Make sure you set the printer port correctly (ie. LPT1 or LPT2) in SETUP.TXT.
1. HP Laserjet. If you have a HP laserjet printer, write into SETUP.TXT PRTR: HP (but this is the default value), the paper size PAGE: A4 or LEGAL. The graphic icons are defined by creating a font set, which is in MI.FNT. When the program starts, and you press Y, this file and the font sets (*.HUP) are loaded into the printer's memory. The program prints with a resolution of 300 dpi, if smaller or greater resolution is set the printing might fail.
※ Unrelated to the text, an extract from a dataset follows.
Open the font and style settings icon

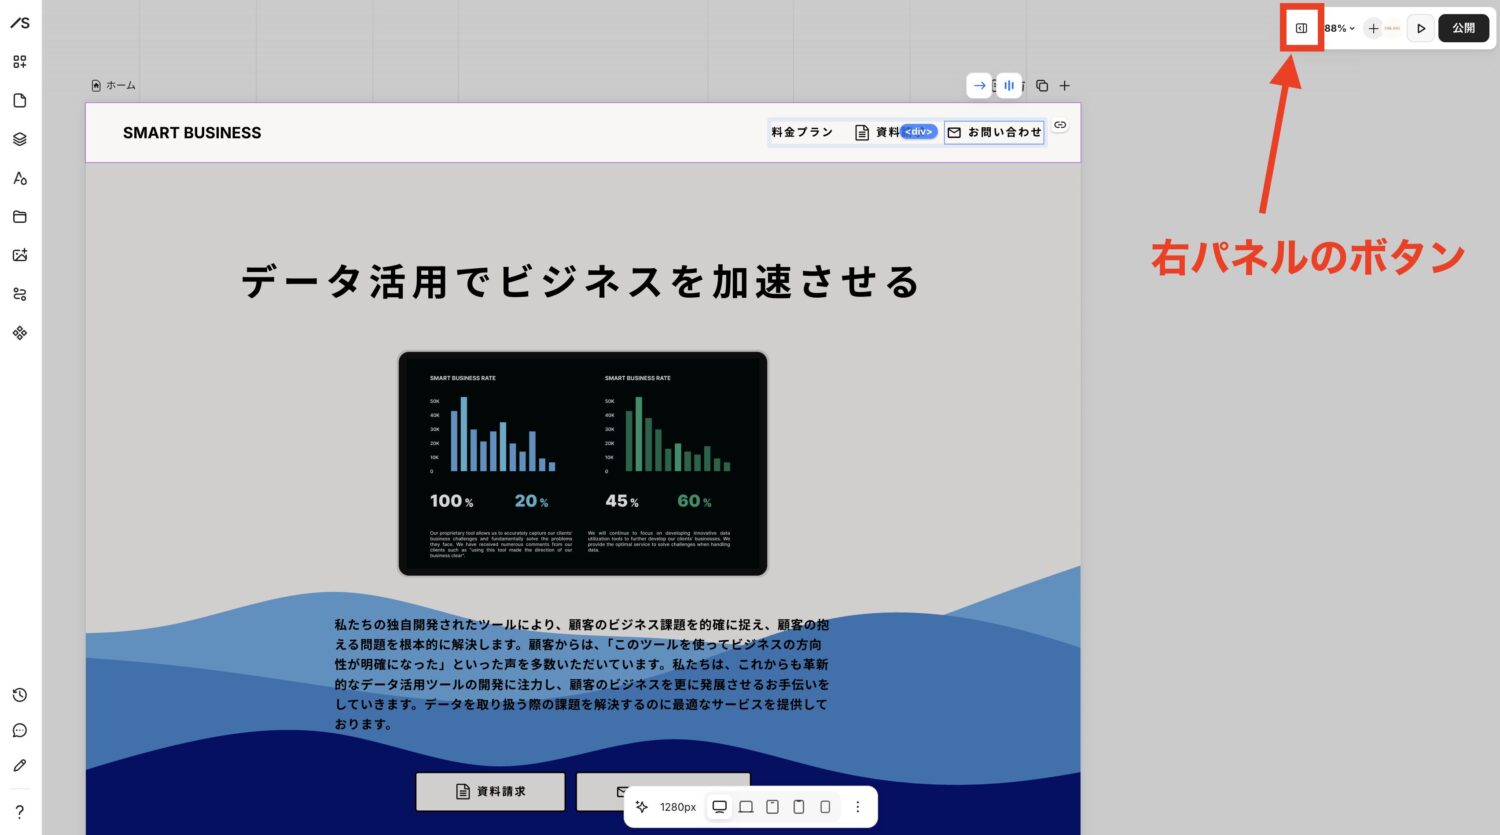(x=20, y=178)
2. EPSON compatibles. If you set in SETUP.TXT the printer PRTR: EPSON, the printing functions will use the standard ESC/P sequences to print the map and reference sheet. These are understood by the EPSON FX 850/1050, and I suppose by many compatibles. If you try to print your map, and it fails, maybe your printer is not in EPSON emulation mode. Please refer to your manual how to do this. If you have the EPSON emulation switched on, and the map is still not correct, then the program wasn't able to load the user-defined font set (MIEPS.FNT) to the printer. On some printers, there's a DIP switch which must be set to allow redefining of the user font set. Refer to your manual how to do this.
If your printer is not HP compatible, nor ESC/P compatible, and you're unable to print your map, I can suggest one thing: send me a photocopy of your printer manual, and I'll see what can be done.
A MESSAGE FROM THE AUTHOR
If you have any question regarding the software package described here, contact me on the address above. Don't be afraid, this is a shareware program, you are permitted to use it freely. However, never sell it for money. In exchange for the help provided by my program, I'd appreciate if you could send me regularly any new and interesting information you gained while playing Monster Island. This includes blurbs, tricks and your map database. Please send 3 1/2" or 5 1/4" disk. I'll send it back to you, with the update I have. Thank you for reading this doc file and good luck.